Hades
El silencio se extendió tanto que parecía que las paredes se cerraban.
Felicia nos miró.
Al tablet.
A la verdad.
Y por un aliento—solo un aliento—su rostro se arrugó de horror.
Luego
Se endureció.
—Me salvé a mí misma —dijo bruscamente, su voz resonando en la habitación como un látigo—. ¿Qué se suponía que debía hacer? ¿Dejar que me matara? ¿Dejar que nos matara a todos?
Golpeó su palma contra el vidrio, haciendo que Lucinda se sobresaltara.
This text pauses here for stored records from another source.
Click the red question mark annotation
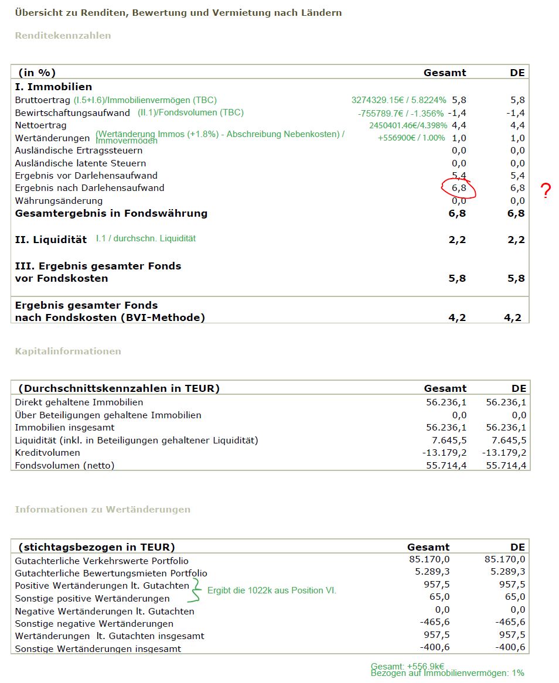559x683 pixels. [x=546, y=191]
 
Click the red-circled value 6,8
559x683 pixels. [x=458, y=189]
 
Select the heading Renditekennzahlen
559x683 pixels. [x=63, y=36]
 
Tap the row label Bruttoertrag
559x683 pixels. [x=43, y=100]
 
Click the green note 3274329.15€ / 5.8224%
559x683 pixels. [x=398, y=100]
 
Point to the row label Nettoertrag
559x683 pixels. [x=41, y=125]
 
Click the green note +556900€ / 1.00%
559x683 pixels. [x=411, y=138]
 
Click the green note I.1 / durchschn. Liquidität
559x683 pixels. [x=146, y=238]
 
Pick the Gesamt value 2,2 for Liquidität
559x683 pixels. [x=458, y=240]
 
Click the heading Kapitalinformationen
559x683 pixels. [x=68, y=351]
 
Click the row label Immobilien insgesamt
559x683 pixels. [x=64, y=428]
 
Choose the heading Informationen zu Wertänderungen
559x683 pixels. [x=103, y=510]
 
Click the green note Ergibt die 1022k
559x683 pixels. [x=272, y=590]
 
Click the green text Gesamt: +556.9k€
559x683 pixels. [x=407, y=667]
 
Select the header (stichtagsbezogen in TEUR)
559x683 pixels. [x=97, y=548]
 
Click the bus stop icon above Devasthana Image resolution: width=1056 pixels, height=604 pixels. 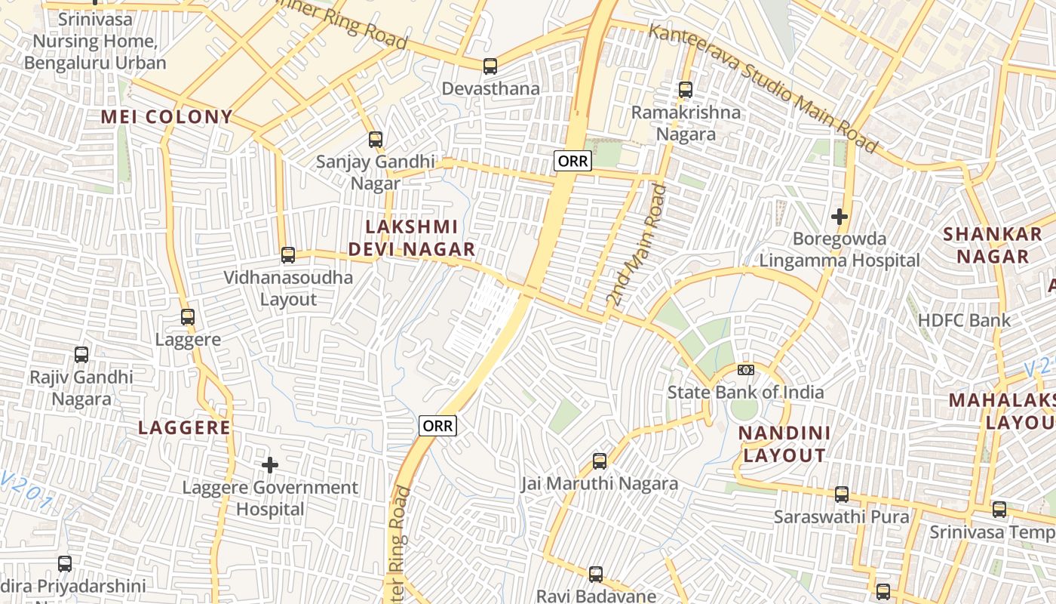[x=490, y=66]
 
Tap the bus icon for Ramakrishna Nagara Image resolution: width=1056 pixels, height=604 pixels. [x=686, y=90]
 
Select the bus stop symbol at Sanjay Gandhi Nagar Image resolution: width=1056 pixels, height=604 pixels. [x=376, y=140]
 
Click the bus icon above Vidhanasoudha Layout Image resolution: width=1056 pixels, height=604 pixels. [x=288, y=255]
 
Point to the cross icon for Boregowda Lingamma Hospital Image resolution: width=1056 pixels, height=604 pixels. [x=839, y=217]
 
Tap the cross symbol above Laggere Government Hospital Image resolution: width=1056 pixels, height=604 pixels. [x=269, y=465]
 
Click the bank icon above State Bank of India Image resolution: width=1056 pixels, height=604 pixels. [x=746, y=370]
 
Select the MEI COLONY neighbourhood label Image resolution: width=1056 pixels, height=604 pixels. [x=167, y=117]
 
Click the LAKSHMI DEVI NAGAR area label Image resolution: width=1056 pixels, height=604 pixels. [x=412, y=238]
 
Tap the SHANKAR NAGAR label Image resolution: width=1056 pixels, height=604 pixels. [x=993, y=245]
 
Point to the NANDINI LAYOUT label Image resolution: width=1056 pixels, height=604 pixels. [x=784, y=444]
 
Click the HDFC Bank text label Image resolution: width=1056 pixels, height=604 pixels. [x=964, y=320]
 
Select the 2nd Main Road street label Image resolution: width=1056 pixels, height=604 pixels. [x=636, y=245]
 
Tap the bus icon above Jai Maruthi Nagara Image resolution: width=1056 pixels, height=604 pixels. [x=600, y=461]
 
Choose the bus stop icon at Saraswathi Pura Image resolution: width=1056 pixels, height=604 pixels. [x=842, y=495]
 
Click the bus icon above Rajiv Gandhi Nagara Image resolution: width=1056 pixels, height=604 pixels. [x=81, y=354]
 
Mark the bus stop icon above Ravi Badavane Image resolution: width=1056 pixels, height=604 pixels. [x=596, y=575]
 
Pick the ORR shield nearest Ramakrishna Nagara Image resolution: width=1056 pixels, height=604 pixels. [x=573, y=161]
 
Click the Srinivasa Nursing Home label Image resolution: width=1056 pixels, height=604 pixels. [x=95, y=41]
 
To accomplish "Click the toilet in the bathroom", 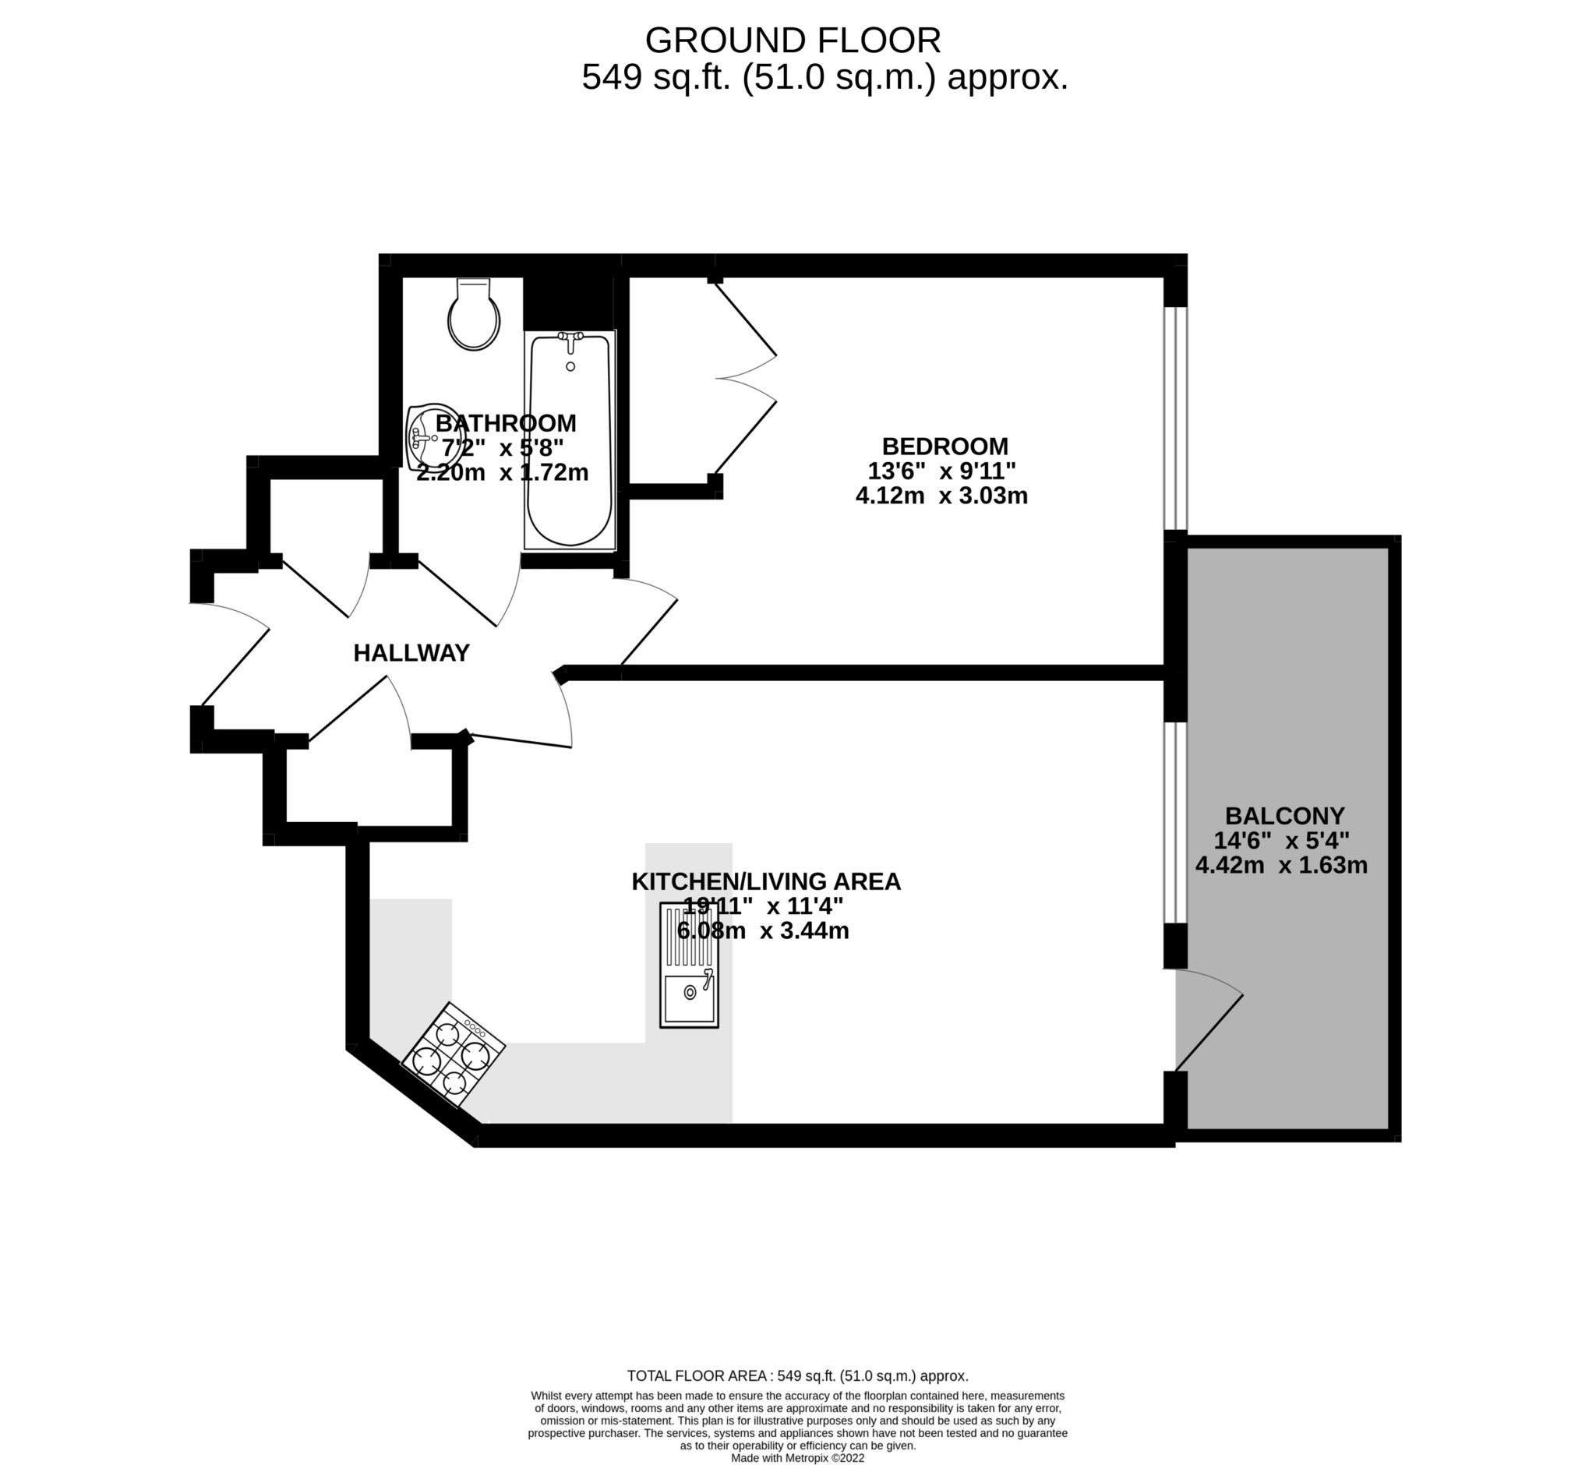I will (x=473, y=318).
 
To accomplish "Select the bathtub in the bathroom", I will (x=569, y=441).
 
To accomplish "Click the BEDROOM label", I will (x=945, y=446).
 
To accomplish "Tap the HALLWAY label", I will (x=411, y=652).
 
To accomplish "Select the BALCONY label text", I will (x=1284, y=816).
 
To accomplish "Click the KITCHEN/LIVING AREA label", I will (x=766, y=881).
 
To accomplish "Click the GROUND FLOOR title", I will (x=793, y=40).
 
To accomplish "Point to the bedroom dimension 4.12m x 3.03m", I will (x=941, y=496).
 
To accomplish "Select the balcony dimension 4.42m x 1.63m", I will (x=1281, y=866).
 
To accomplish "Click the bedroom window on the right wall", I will (x=1175, y=418).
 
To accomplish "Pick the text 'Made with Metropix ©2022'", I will (x=797, y=1458).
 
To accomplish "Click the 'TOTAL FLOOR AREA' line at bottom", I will (x=797, y=1376).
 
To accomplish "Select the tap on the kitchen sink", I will (x=708, y=976).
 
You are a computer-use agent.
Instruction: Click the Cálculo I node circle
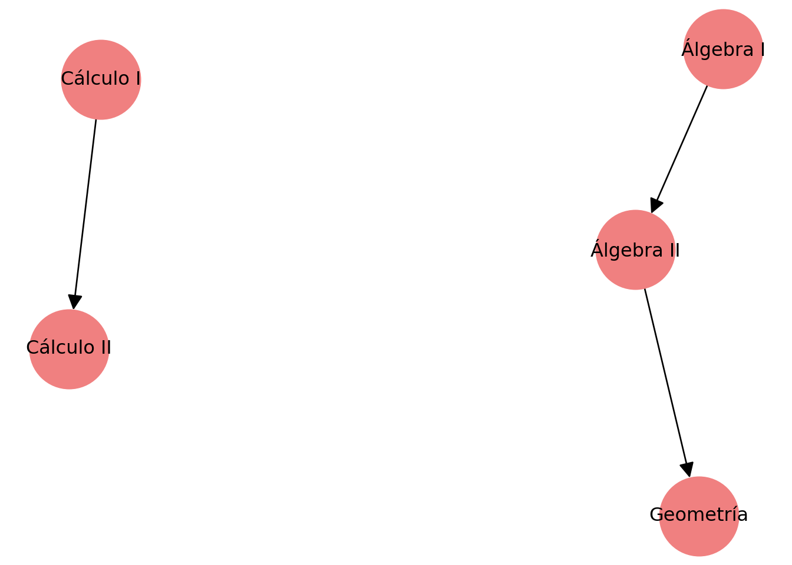[x=101, y=80]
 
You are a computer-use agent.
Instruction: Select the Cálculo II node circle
[x=70, y=349]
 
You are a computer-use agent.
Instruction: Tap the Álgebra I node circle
[x=723, y=49]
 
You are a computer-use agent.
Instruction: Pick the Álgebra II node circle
[x=635, y=250]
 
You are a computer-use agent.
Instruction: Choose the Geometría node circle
[x=699, y=516]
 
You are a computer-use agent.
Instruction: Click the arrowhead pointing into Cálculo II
[x=75, y=302]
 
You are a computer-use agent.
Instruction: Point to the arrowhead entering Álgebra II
[x=656, y=205]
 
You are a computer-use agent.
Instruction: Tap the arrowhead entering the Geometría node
[x=687, y=470]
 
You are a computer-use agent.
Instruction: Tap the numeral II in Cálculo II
[x=105, y=347]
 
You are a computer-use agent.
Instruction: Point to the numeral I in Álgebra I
[x=762, y=50]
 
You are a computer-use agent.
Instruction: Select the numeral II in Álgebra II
[x=674, y=251]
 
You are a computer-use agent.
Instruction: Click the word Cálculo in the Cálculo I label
[x=95, y=78]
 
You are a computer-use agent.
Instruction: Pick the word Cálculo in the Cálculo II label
[x=61, y=347]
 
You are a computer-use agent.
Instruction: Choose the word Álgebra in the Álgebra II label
[x=627, y=249]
—¿Crees que yo quería esto? —gruñó—. ¡Tenía que sobrevivir! ¡Tenía que hacerlo!
Sus ojos se movieron desesperadamente entre sus padres, deteniéndose más en Montegue, luego en Lucinda—suplicante, demandante.
—Soy tu hija —escupió—. Tu única hija ahora. ¿De verdad me desecharías por un cadáver? ¿Por alguien que ha estado pudriéndose en una cápsula todo este tiempo?
La mandíbula de Montegue se tensó, pero no dijo nada.
Lucinda sollozaba más fuerte, su cuerpo plegándose sobre sí mismo como algo moribundo.